Talking to your computer has been a staple of science fiction since at least the 1960s, but it looks as if it’s finally coming within reach. This week saw the release of the first speech recognition software capable of handling continuous speech without the user having to train it in advance, namely Nuance’s Dragon Naturally Speaking (DNS) version 9. For anyone else who tried IBM ViaVoice or Dragon Dictate a few years ago, found it awkward to get the system used to your voice, and even more awkward to speak in a staccato word-by-word fashion, this is a huge leap forward.
I don’t think it is the “first speech recognition software capable of handling continuous speech without the user having to train it in advance.” Sphinx (http://cmusphinx.sourceforge.net/html/cmusphinx.php) doesn’t really use training (although you can) and has been around for a long time (decade?). Perhaps they meant the first commercial or consumer software package, but it is definitely not the first software.
As my friend who uses Sphinx on a robot noted, “you can get near 100% accuracy with Sphinx4 if you use a JSGF finite state grammar and are in quiet conditions and/or have a good mic close to your mouth.” That said, Sphinx is usually limited to a small vocabulary (< 100 words), so this new software might be better at larger sets of words.
Sphinx relies on limited domain of discourse to reduce the difficulty of the task. It’s not just that it’s a small vocabulary, but that it has task specific grammar to use.
If you want to have fun with Sphinx or similar systems, call a voicemail system that uses it and ask it about something relevant but unrelated — like ask the bus kiosk how the weather is.
viavoice and dragondictate both do continuous speech recognition now, but require training to get efficiency up to usable.
i would have to try dragon 9 before i would believe that it has a high recognition rate without training. that’s a very difficult problem.
however, i’ve had reasonably good luck with both dragon and viavoice, after careful training.
neither works well for programming, though.
Tried DNS 8 a few months ago, and as soon as I would speak, CPU usage would go up to 99% and my computer would grind to a halt, this on a P4 2.8ghz w/512MB of RAM. It was hard to tell how accurate it was, as having to speak one sentence at a time and then having to wait for 30 seconds or so for the results was more trouble than it was worth.

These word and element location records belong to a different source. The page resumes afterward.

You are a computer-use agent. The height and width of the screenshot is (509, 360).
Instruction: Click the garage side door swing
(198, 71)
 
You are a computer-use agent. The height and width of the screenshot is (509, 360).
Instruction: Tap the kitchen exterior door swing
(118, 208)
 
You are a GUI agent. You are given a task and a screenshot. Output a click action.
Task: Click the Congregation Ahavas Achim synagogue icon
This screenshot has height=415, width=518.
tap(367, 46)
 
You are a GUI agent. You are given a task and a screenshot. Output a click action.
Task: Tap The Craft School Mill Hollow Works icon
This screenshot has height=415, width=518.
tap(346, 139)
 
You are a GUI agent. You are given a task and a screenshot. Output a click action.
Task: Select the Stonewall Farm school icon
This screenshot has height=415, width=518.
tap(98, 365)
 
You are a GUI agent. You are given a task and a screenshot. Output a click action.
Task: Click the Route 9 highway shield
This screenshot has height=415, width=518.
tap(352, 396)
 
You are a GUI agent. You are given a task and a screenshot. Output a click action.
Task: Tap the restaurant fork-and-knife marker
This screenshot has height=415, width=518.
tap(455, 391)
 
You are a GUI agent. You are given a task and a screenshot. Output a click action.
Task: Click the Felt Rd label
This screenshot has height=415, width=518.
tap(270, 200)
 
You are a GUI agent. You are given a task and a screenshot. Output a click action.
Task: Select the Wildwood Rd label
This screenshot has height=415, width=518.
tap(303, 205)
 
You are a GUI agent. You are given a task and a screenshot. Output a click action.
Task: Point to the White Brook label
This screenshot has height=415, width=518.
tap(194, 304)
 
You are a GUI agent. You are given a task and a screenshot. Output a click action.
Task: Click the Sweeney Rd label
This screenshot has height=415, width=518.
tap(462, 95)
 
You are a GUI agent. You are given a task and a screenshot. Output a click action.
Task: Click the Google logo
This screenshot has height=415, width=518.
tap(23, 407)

I’m desperate looking for a way to get text from a printed book onto a computer. I tried one of those OCR pen scanners (C-pen 800), and I guess I can’t scan in a straight line or something, because that thing didn’t work for sh*t.

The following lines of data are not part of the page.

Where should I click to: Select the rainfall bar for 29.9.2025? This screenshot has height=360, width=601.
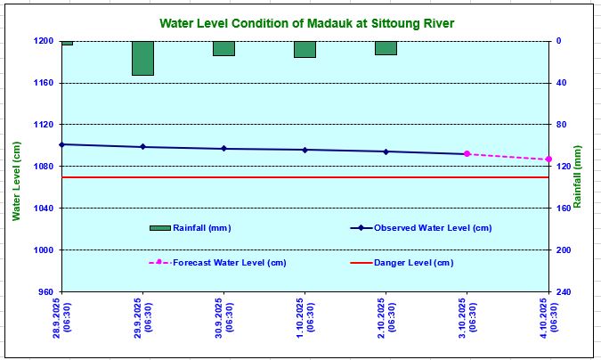point(142,58)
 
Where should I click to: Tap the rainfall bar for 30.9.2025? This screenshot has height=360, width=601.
point(223,48)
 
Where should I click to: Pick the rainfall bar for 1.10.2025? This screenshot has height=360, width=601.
point(305,49)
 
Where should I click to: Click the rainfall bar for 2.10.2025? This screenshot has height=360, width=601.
point(386,48)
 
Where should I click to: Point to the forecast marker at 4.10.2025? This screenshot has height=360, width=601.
point(548,160)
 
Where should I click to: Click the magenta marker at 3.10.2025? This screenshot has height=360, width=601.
point(467,154)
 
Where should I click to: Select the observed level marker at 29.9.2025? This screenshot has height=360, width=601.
point(142,147)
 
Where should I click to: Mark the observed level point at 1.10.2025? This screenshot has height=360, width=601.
point(305,150)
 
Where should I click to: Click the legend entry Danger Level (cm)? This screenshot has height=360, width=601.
point(412,263)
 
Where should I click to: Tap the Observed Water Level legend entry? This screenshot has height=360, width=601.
point(432,228)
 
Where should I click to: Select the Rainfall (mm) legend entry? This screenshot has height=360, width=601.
point(201,228)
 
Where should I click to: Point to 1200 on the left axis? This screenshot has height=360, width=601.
point(45,41)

I’d gladly pay $1,000 or more for a workable solution.
Edited 2006-07-22 02:28
Buy a copy of the book you can affort to destroy. remove it from its binding. Get a decent OCR program and a flat bed scanner. Train the scanner for the fonts used in the book.

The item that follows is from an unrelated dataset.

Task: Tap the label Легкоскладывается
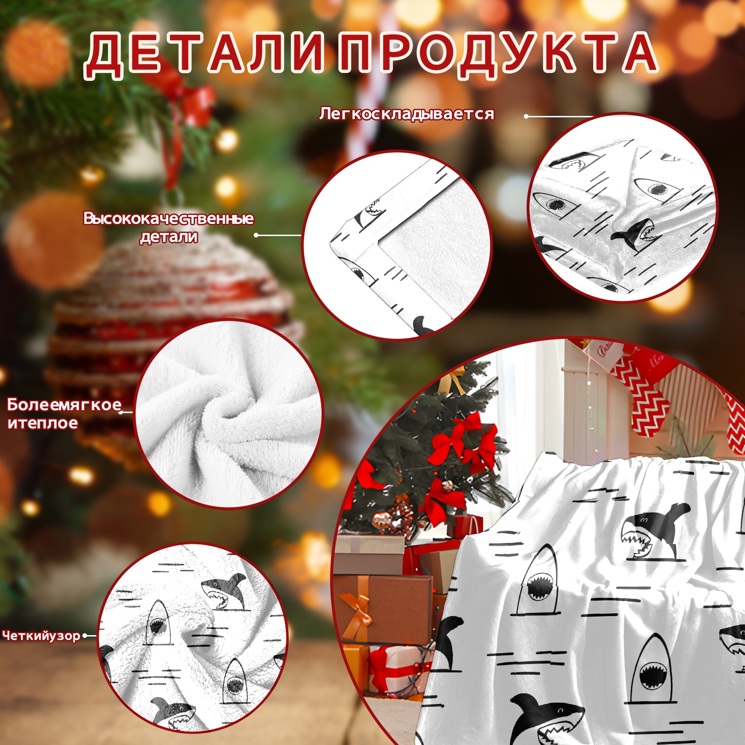tap(406, 114)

If you have to do this with multiple books, find a library that has a copy machine designed for copying from bound material, and use it to make copies of the pages you need to scan.
The trick is a decent flatbed scanner and decent OCR software, and you should be able to get both together for less than a grand.
Most places won’t let you make copies of copyrighted material.
Libraries will let you make copies of limited amounts of copyrighted material, since that’s allowed under fair use.
Dragon, the world’s first continuous-speech dictation software was sidelined
after it’s creators (Jim and Janet Baker) sold it to L & H for stock.
L & H went “belly up” after it was found they made up $277 million in revenue.
from the wired article
http://www.wired.com/wired/archive/11.02/code_pr.html
“Left with nothing, Jim and Janet Baker turned to the courts. In a failed
attempt to retrieve Dragon from among the L&H assets that were now locked up
by bankruptcy laws, they hired the powerhouse law firm run by David Boies. …
The shelves of their home are crowded with figurines, all colors and sizes –
made of glass, wood, plastic, brass – and all shaped like dragons, emblems of
the company they no longer own. Sitting at her dining room table, Janet Baker
is stoic. Her still hands rest on a place mat. It’s as if she’s at a vast
distance from Dragon Systems.
But she’s not. The Dragon application, with the 300,000-line recognizer at
its heart, lives just a couple of dozen exits north on Route 128. The code’s
new owner, ScanSoft, bought it at auction in the luxurious law offices of a
bankruptcy firm…
Janet Baker has reservations about how her software will fare. ‘ScanSoft will
make incremental improvements,’ she says politely, ‘but they won’t apply the
resources we did. The progress in the field has slowed immensely with Dragon
out of the picture.’
As for the OCR problem, try using a flatbed scanner. You won’t have the
problem of a shaky hand with no hand involved.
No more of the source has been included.